Authors: Sarah Roffey, Natalia Jerzmanowska
Event: 2017 TheMHS Conference
Type of resource: Conference Presentations and Papers
Abstract: Theory is often considered by mental health practitioners as the necessary evil: needed to gain professional qualifications, but eschewed once they enter the realms of the ‘real’ practice. Many service users may avoid it as intimidating and inaccessible. Following bell hooks (1991) we argue that theory and practice are not simply in opposition. Theory, when experienced through the process of close and attentive reading and group discussion can be a liberatory practice.

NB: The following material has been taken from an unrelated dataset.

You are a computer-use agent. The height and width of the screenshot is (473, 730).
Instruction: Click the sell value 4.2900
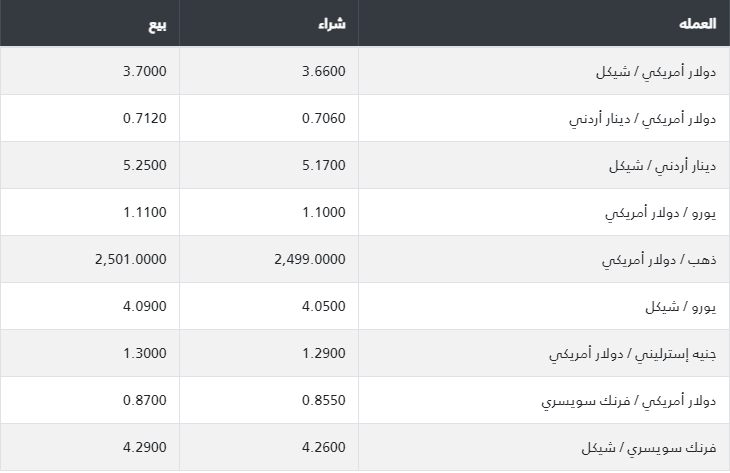point(144,447)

Our paper will speak to the emancipatory and perhaps even ‘therapeutic’ or ‘healing’ possibilities offered by Critical Perspectives on ‘Madness’ Reading Group - an innovative community space of which we are founders and lead facilitators. We conceive this initiative to be both a service and a research space. In a society where the bio-medical model of mental distress largely dictates people’s thinking about non-normative psychological experiences, ours is a space that gives people the opportunity to both critique the dominant model and consider other, perhaps more generative and “empowering” fields (social model of disability, anti/critical psychiatry, Mad studies), discourses and directions of understanding and response to distress and difference.

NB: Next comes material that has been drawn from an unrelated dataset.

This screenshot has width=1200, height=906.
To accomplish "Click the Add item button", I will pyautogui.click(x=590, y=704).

The group aims to offer a space for alternative ways of ‘knowing’ that is welcoming to individuals who don’t identify with clinical narratives or have been harmed by the mainstream system. The participants learn to develop their own critical eye around the dominant views and practices in the mental health sector and in turn construct new nuanced subjectivities for themselves outside the bio-medical discourse.
We aim to present the outcomes of our evaluation research focusing on the gains, challenges and limitations of our project. We will explore the pros and cons of our decisive positioning as outside the mental health system and elaborate on the function of reading as location of activism or even ‘recovery’ through resistance (Epstein, 2010). Finally, if madness is not an objectively defined, treatable medical affliction, but a material experience that is defined and disciplined through cultural discourses of normative behaviour (Herson, 2016), what are our responsibilities as advocates, activists and researchers?
Learning Objective 1: To introduce the audience to critical perspectives in mental health and their potential to create more inclusive anti-discriminatory and just practices within the mental health system and to influence real policy and systemic change; to make available learning about the practicalities of establishing and running a volunteer-run service and community space outside the mental health system.
Learning Objective 2: To advocate for the need of alternative spaces that honour and explore non-clinical perspectives on madness and distress, that are inclusive of individuals who do not identify with bio-medical interpretations or have been harmed by mainstream mental health interventions; to explore therapeutic/healing and empowering potential of reading and discussion in the context of mental health service users often being discouraged from “thinking too deeply”.
Epstein, M. (2010). So you have a ‘mental illness’…what now? Our Consumer Place. Accessed on 12/03/2017 from: http://www.ourconsumerplace.com.au/files/MentalIllnessbook.pdf
Herson, K (2016): Transgression, embodiment, and gendered madness: Reading Homeland and Enlightened through critical disability theory. Feminist Media Studies, DOI: 10.1080/14680777.2016.1189947
hooks, b. (1991) Theory as Liberatory Practice. Yale Journal of Law and Feminism, 4:1, pp. 1-14.